木繁树面皮呆板,呼吸停滞,显然完全没有进入吻的状态,过了好一会儿,随着连天瀛的吻渐渐深入,她垂在身体两侧的双手才倏然成拳,越来越紧,越来越抖,忽然,毫无征兆的,她一把推开了连天瀛,因为动作太大,太突然,连天瀛往后一个趔趄,差点四仰八叉的摔在地上。
木繁树抬手捂住自己的嘴巴,很快,鲜红的血液渗出她的每个指缝,滴滴答答落在她的碧色胸衣上,绽开朵朵骇人可怖的血花。
“啊,大人!”
月下尖叫一声,慌手摸出丝帕替木繁树七手八脚地捂住涌血不止的指缝,然后回头怒瞪连天瀛,“混账,要死吗,你到底想干什么!”

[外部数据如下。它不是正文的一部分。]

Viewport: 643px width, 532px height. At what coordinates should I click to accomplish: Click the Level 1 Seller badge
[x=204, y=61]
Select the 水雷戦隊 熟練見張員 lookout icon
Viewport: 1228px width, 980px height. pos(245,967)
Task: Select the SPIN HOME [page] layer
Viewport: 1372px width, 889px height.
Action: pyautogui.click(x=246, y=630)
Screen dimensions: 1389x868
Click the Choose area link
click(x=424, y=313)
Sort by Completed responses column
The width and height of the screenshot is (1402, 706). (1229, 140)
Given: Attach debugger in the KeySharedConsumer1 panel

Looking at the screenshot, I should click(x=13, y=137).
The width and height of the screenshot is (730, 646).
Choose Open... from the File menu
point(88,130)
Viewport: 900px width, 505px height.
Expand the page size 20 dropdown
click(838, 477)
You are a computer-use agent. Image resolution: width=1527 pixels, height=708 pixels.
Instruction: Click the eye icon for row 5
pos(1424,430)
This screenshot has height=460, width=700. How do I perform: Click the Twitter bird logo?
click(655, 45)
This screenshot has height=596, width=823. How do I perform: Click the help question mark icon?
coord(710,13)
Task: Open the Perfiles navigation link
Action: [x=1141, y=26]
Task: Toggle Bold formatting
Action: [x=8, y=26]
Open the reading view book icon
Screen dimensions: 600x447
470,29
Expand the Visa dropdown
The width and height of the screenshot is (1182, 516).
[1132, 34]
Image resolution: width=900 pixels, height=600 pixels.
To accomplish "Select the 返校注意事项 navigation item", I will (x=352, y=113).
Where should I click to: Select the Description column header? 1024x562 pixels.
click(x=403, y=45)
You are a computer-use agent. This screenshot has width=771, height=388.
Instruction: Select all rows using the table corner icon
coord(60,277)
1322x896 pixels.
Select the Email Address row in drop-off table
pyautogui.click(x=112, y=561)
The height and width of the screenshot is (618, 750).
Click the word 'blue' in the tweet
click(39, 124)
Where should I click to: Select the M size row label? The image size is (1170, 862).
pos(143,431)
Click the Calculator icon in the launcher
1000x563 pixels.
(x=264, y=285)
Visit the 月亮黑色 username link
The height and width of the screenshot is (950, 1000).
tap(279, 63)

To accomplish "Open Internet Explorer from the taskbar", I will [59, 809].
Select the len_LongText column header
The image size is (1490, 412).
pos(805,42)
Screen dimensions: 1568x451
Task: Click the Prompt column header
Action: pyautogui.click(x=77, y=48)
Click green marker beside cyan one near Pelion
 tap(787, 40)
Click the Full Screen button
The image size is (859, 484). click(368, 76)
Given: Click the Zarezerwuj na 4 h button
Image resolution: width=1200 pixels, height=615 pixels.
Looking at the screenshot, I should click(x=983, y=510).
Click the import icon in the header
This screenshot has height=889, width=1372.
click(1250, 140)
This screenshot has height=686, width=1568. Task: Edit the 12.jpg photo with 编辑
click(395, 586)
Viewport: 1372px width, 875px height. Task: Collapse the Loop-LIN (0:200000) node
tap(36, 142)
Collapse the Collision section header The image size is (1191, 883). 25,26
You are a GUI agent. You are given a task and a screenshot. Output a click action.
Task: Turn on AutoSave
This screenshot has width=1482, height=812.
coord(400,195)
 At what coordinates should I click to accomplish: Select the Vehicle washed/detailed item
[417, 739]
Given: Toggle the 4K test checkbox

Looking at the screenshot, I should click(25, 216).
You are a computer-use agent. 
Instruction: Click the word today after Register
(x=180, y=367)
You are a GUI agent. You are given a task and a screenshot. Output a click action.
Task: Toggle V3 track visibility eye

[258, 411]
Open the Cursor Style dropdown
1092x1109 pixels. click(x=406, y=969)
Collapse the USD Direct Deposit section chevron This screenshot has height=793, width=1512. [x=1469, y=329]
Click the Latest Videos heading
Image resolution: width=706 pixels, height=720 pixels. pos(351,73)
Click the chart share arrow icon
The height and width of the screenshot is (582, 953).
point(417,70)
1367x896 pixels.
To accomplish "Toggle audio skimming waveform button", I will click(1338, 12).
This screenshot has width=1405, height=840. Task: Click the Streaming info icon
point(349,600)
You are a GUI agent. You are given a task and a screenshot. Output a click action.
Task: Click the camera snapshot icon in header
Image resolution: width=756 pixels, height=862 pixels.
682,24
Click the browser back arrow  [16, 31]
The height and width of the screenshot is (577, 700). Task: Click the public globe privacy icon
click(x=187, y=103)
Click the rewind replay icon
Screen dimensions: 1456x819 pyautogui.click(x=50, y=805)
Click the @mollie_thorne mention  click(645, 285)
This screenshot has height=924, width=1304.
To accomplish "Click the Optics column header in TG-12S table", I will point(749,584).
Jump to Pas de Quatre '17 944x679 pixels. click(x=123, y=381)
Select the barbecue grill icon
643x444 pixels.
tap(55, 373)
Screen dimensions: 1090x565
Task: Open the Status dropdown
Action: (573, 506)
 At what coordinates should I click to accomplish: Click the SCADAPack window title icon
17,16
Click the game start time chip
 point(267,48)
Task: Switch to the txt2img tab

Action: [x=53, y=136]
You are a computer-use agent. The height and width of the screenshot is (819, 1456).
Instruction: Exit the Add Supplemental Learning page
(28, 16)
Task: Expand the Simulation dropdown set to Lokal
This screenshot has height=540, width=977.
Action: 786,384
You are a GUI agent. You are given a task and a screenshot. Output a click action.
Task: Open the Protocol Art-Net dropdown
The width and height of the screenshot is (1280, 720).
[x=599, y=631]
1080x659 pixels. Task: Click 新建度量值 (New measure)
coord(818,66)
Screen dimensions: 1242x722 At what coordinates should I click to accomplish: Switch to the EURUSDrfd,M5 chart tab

连天瀛随意舔了舔唇上的血迹,哈哈大笑道:“想干什么,这还用问吗,当然是想咬死你家大人!唔,差点忘了,我曾说要咬碎你家大人全身呢,可惜一直不得机会。”
轰!
月下忍无可忍,终于向连天瀛劈出势如破军的一掌。出乎意料的是,连天瀛遇袭,木繁树视若不见,任那一掌气势汹汹撞在连天瀛的胸口上,他往后狠狠一个踉跄,喷出一口血来,然而不过须臾,血以肉眼可见的速度、像蒸发一般消失不见了,他的腰也重新直了起来。
那一掌仿佛幻觉,连天瀛毫发无伤的站在那里,只有他微微凌乱的发丝和衣袍在无言的告诉对面两个女人,那一掌真实发生过。
月下目瞪口呆,看怪物一样的看着连天瀛。